The first reaction is obvious: that's 10x faster. Impressive.

But the real insight isn't about speed. It's about what you do with the time you get back.

That operations executive handles about 25 rate requests per day. At 45 minutes each, that's 18+ hours of work—more than two full workdays. Obviously impossible, which is why quotes get delayed, corners get cut, and some requests never get answered at all.

At 4 minutes each? That's less than 2 hours of work.

Same person. Same day. 16 extra hours to do something other than build quotes.

She started using that time to follow up with customers who'd received quotes but hadn't booked. Her conversion rate went up 23% in the first quarter.

The Part That Surprised Me

I expected the time savings. That's why we built the system.

What I didn't expect was the quality improvement.

When we analyzed the quotes from both processes, the AI-generated quotes were actually more complete. They included charges that the manual process sometimes missed—like the fumigation certificate fee that's technically required for US imports of certain goods.
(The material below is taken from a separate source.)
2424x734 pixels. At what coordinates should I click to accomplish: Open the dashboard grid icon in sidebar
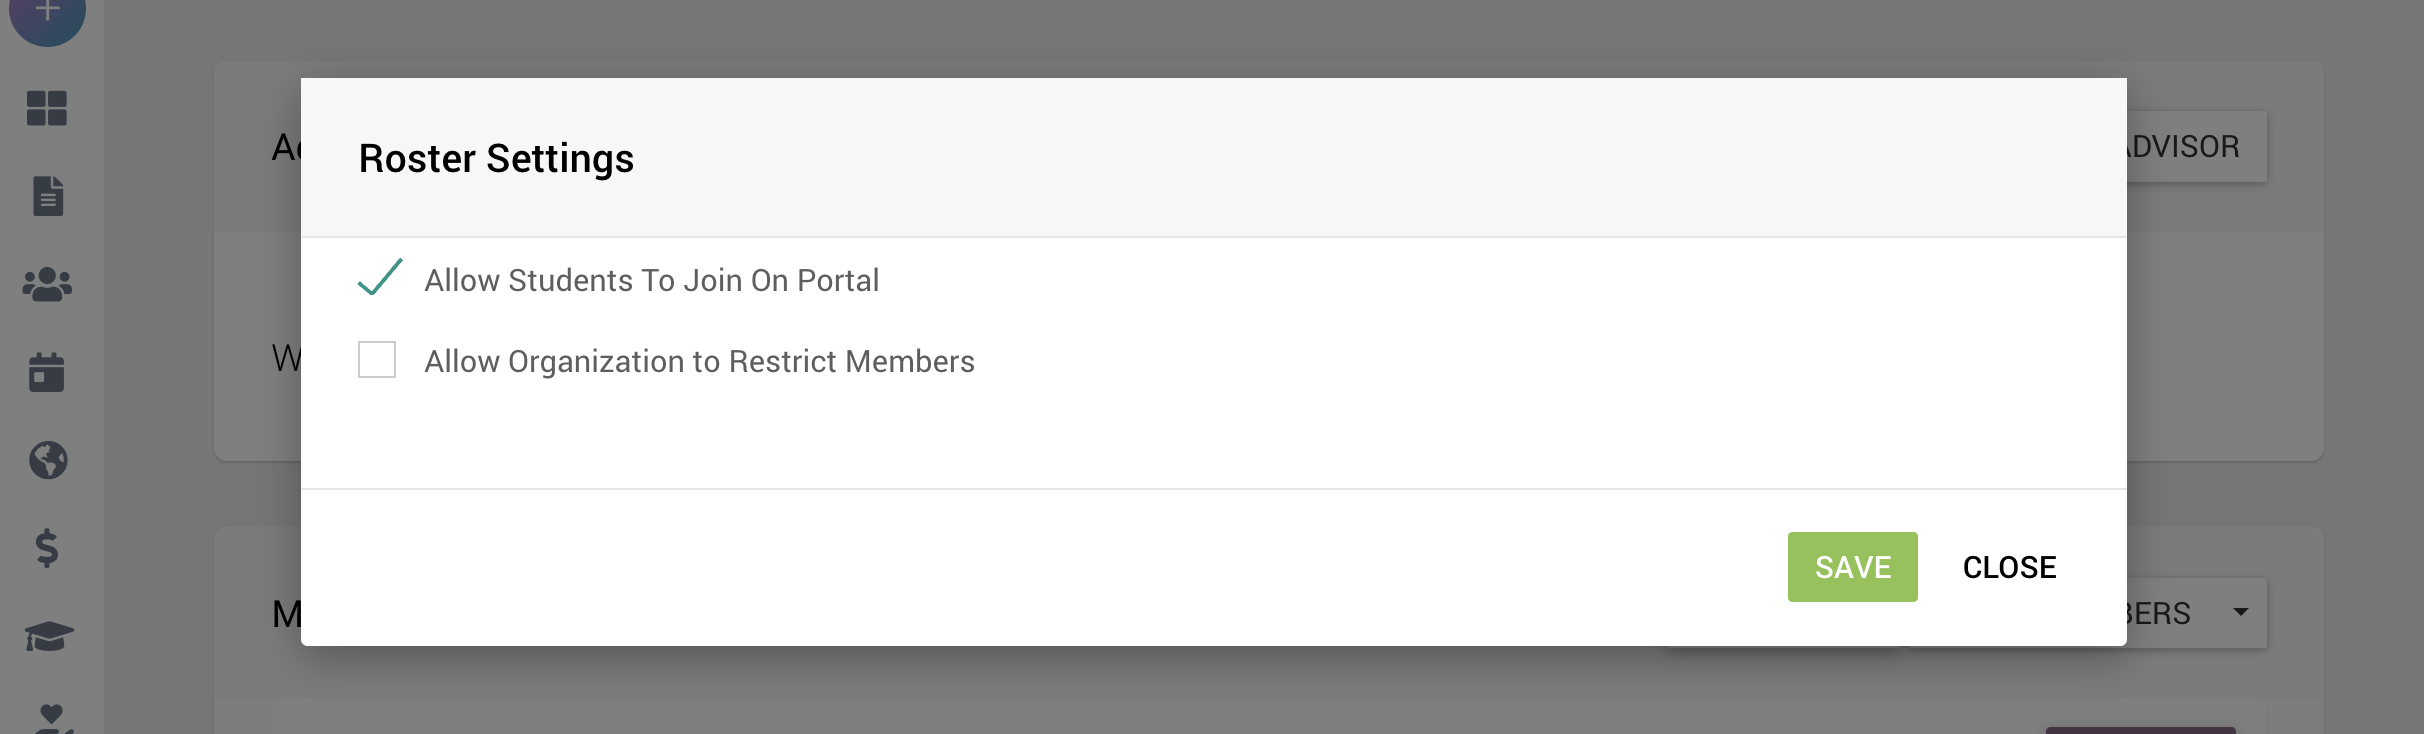coord(47,108)
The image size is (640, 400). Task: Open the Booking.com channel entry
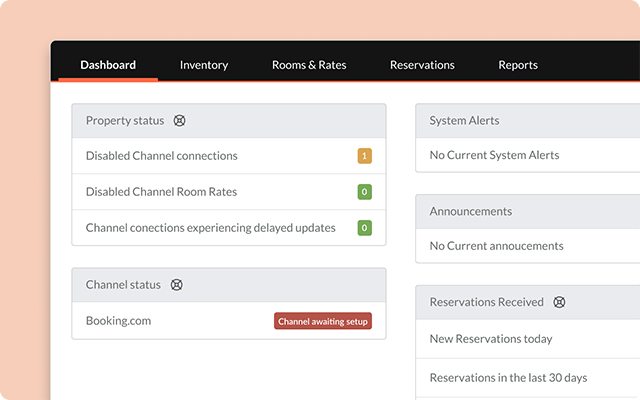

Why? Because the AI was trained on comprehensive rate structures. It doesn't forget things. It doesn't skip steps because it's rushing. It doesn't assume the customer knows about fees that aren't listed.

The operations executive admitted something that surprised me: "I've been doing this for seven years, and I still miss things sometimes. The system doesn't."

Faster AND more accurate. That combination is rare.

What Changed After the Experiment

That pilot customer went live with the full system two months later. Here's what happened:

Quote volume increased. They started responding to requests they used to ignore because they didn't have time. More quotes meant more opportunities.

Response time became a selling point. Their sales team started promising quotes in under 10 minutes—and delivering. Customers noticed.

Operations stopped being a bottleneck. The eternal tension between sales and ops eased. Sales could bring in as many requests as they wanted; ops could handle them.

The team focused on harder problems. Complex shipments, customer issues, rate negotiations—things that actually need human judgment. The routine work handled itself.

Six months in, their revenue was up 18% with the same team size. The ops executive I'd watched in that first experiment? She got promoted to operations manager. Her job now is training the AI on new trade lanes, not building quotes manually.

The Question Behind the Numbers

45 minutes to 4 minutes is a dramatic number. But the real question isn't about minutes. It's about what your business could become if quoting wasn't a constraint.

What if you could respond to every inquiry?

What if your team spent their time on relationships instead of spreadsheets?

What if speed became your competitive advantage?

That's not a technology question. It's a strategy question. The technology just makes the strategy possible.